Wybierając kierunek studiów, często jeszcze tak do końca nie wiemy, co chcielibyśmy robić przez całe nasze życie. Mamy w głowie jakiś plan, wizję naszej codzienności, zakładamy sobie pewne ramy czasowe, w których mamy się wyrobić z naszymi osiągnięciami. Szukamy stabilizacji, pewnego gruntu, by dobrze przygotować się do dorosłego życia i założenia rodziny. I ja taki obraz przyszłości również miałam. Widziałam się jako główna księgowa biura rachunkowego albo odpowiedzialny, biegły rewident, który przeprowadza audyty i rewizje finansowe. Pani z biura, ze skórzaną aktówką i toną papierów na biurku. Tymczasem moje miejsce pracy przepełnione jest kolorowymi długopisami, taśmami washi, naklejkami z katolickimi hasłami, zakreślaczami, kredkami, książkami, a to wszystko przy otwartym Piśmie Świętym. To, czym zajmuję się dzisiaj w moim życiu, jest doskonałym przykładem na to, że nasze ludzkie plany mogą się szybko zmienić, bo Bóg lepiej wie, co w danym czasie będzie dla nas dobre.
POLECAMY
Nigdy nie byłam szczególnie obrażona na Pana Boga, nie miałam ciężkiego kryzysu wiary. Bardziej określiłabym to nierozumieniem, że z Bogiem buduje się relację całe życie. Przecież pochodzę z katolickiego domu, w którym w dzieciństwie czytaliśmy przed snem Biblię, odmawialiśmy wspólnie pacierz, z radością przyjmowałam kolejne sakramenty. Zabrakło jednak mojego zaangażowania, zainteresowania, pragnienia, by dać z siebie coś więcej. W otoczeniu niewiele moich znajomych angażowało się w życie Kościoła, sama także nie należałam ani do wspólnoty, ani innych kręgów, kółek, oaz czy scholi. Pamiętam sytuację, gdy pewnego razu wracałam z uczelni busem do domu, a w niewielkiej odległości ode mnie siedziała dziewczyna czytająca Biblię. Poczułam się skrępowana, z góry oceniając ją jako „nawiedzoną”, bo przecież można czytać w drodze powrotnej ciekawsze, bardziej rozrywkowe książki niż Pismo Święte. Uśmiecham się teraz i kręcę głową na to wspomnienie. Czuję, jakbym dostała mały pstryczek w nos, na znak tego, że życie bywa bardzo przewrotne i nasze wartości, wraz z doświadczeniami, mogą się mocno zmienić.

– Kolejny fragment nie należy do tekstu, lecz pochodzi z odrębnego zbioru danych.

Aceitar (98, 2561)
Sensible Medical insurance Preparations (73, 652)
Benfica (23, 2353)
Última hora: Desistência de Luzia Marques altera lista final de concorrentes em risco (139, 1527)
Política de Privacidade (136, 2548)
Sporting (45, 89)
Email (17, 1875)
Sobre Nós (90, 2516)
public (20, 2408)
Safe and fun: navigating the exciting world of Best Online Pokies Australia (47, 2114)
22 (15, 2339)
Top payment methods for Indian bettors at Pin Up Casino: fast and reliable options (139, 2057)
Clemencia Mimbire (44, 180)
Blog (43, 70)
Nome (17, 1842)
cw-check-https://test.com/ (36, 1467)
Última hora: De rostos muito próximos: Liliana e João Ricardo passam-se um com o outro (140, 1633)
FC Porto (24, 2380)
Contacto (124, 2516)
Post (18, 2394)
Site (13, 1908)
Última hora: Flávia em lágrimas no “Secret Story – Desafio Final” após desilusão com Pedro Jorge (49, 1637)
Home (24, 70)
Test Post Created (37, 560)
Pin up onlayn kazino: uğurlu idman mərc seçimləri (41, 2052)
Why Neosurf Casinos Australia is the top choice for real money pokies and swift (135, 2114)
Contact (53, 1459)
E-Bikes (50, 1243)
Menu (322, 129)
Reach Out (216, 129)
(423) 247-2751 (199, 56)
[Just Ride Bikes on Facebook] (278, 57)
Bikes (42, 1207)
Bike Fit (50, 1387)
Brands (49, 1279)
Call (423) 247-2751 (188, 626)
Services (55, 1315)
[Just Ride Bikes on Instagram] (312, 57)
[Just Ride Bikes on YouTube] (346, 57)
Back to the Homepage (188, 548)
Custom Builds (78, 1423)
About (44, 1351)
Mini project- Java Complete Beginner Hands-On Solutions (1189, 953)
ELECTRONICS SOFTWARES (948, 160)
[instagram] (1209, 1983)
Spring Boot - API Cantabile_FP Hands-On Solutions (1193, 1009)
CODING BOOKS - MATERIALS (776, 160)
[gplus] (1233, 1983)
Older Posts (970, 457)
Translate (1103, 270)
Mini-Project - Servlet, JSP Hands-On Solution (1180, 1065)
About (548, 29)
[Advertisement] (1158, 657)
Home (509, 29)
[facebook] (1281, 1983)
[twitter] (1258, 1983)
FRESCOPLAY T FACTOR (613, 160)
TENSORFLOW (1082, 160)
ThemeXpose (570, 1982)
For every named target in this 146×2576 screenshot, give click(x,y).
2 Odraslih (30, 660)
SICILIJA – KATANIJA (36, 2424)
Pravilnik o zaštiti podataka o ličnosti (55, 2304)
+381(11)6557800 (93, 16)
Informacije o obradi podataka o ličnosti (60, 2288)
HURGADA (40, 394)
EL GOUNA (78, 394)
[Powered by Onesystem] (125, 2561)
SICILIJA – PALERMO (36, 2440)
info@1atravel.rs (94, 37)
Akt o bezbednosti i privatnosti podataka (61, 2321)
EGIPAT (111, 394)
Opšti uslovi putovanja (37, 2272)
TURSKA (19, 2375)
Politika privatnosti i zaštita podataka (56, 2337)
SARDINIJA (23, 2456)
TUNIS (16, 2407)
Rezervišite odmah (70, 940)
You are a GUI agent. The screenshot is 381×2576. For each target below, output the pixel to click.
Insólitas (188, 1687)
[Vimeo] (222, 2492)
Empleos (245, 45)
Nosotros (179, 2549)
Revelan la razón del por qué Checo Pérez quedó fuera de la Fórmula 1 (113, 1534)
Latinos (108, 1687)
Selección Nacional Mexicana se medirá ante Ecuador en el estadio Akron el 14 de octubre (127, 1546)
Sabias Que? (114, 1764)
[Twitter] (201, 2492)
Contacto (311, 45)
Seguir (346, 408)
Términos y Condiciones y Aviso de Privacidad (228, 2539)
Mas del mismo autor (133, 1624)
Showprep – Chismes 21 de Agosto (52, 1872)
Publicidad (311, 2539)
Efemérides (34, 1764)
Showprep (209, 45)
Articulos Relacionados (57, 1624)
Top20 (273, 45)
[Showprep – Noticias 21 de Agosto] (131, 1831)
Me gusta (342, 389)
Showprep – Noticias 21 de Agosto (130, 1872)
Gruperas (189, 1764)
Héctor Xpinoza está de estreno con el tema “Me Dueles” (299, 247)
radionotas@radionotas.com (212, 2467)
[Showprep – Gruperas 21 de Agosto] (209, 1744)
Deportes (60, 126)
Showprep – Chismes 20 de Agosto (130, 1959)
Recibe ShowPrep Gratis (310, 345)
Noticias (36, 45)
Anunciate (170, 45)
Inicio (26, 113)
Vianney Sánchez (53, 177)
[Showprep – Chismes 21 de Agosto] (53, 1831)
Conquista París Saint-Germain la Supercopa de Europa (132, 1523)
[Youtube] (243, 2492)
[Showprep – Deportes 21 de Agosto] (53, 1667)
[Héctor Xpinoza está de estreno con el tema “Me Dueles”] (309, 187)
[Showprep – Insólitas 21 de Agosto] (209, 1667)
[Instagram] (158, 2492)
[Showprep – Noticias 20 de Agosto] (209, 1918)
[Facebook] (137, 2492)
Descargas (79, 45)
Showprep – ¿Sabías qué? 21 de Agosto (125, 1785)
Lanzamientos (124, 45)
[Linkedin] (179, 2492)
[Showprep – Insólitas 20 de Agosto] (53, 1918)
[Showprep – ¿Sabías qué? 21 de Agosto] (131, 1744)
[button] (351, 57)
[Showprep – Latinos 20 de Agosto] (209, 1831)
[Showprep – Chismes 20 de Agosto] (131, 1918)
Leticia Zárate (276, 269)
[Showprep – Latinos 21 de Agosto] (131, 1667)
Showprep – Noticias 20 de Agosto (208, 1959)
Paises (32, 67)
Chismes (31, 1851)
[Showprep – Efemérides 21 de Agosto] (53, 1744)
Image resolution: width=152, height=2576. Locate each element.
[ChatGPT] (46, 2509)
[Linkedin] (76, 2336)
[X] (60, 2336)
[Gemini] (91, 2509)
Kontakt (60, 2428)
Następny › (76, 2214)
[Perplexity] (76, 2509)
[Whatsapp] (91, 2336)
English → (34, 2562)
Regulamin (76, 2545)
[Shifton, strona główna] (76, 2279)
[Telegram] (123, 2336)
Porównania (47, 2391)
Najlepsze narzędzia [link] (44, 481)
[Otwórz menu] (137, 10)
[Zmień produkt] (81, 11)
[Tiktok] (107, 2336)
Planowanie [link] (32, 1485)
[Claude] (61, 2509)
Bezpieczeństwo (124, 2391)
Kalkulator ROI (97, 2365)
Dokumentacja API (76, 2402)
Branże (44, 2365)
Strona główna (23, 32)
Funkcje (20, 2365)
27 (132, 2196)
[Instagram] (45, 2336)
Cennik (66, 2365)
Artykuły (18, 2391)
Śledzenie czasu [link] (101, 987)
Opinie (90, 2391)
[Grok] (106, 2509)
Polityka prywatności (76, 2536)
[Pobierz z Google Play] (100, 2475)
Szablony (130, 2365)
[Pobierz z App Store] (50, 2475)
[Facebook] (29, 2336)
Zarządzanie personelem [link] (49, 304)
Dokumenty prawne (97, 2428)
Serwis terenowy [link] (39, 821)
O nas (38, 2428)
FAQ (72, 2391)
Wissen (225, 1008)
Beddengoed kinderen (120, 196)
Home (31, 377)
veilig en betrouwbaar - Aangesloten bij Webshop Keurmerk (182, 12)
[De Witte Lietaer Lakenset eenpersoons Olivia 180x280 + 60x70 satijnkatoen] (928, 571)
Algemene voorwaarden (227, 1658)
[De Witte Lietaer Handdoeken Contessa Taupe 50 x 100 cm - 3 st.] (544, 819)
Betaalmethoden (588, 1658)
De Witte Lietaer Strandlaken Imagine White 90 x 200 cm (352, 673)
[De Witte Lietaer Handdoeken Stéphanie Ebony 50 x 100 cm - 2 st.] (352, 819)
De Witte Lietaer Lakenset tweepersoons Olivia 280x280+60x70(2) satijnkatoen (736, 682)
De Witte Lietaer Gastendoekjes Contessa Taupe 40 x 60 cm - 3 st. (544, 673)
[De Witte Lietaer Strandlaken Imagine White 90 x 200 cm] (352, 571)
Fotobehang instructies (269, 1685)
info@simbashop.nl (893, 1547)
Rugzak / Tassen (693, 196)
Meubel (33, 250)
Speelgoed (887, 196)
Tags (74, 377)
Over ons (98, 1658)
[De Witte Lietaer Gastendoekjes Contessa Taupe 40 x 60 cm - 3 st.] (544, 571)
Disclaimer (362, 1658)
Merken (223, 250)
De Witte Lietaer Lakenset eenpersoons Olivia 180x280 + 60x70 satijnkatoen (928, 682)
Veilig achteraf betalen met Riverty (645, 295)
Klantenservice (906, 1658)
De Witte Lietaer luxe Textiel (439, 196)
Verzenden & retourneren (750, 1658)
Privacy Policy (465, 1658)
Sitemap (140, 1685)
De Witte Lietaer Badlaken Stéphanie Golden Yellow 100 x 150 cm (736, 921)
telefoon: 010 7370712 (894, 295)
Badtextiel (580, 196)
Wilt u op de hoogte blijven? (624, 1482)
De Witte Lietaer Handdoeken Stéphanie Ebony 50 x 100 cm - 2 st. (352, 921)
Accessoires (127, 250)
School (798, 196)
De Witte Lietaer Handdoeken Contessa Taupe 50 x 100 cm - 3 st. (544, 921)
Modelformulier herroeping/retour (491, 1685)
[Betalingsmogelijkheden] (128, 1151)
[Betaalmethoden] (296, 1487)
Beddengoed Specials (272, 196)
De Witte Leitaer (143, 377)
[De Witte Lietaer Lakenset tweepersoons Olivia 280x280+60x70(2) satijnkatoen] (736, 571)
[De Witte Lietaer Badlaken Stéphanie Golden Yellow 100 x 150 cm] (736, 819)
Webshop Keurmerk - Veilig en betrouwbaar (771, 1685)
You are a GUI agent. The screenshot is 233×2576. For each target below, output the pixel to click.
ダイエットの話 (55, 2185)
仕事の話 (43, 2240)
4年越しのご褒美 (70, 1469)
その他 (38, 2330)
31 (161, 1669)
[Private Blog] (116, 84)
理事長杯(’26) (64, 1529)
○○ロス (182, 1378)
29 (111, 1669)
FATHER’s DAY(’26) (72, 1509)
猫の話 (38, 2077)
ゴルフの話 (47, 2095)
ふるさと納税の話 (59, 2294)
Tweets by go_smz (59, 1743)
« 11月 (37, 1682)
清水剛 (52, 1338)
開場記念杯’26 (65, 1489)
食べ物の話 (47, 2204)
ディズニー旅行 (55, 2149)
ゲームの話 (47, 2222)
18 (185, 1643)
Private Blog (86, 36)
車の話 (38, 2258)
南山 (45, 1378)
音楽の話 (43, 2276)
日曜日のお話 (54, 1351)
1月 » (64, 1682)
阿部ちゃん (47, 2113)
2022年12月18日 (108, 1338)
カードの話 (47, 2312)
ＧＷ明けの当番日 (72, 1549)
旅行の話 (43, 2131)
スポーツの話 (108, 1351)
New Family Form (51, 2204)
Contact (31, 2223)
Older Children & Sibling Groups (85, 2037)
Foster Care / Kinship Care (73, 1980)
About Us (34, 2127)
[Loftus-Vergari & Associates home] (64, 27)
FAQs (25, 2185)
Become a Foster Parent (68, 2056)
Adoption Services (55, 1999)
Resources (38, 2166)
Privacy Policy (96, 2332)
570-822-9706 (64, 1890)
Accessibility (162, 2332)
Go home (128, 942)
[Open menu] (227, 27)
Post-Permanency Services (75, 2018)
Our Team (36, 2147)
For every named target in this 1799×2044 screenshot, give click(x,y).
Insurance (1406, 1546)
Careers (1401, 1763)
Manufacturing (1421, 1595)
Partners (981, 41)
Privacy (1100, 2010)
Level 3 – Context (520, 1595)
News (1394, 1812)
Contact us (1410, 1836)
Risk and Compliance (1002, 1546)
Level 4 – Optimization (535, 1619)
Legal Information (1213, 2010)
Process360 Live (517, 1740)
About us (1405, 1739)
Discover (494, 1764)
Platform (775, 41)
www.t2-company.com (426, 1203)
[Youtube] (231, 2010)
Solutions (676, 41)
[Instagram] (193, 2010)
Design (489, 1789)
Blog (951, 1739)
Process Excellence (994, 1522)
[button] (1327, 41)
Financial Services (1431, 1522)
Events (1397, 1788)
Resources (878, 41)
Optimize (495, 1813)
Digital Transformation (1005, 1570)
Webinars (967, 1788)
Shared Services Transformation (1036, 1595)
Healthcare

Okres wczesnego macierzyństwa był dla mnie dość trudny. Wielogodzinny poród skończył się cesarskim cięciem, nawały pokarmów, alergie dziecka i moja restrykcyjna dieta, bo bardzo pragnęłam wykarmić Matyldę piersią. Codzienność i życie mamy na pełen etat bardzo mnie pochłaniało – w dodatku córka była „nieodkładalna” – tylko ręce i zapach mamy uspokajały ją. Zaczęłam się zastanawiać, gdzie w tym wszystkim jestem ja? Ja – Jagoda, żona, kobieta, wesoła dziewczyna, kochająca biegać, mająca zawsze wiele pomysłów? Wszelkie moje pasje, blogowanie odłożyłam na bok, bo po prostu doba była dla mnie za krótka.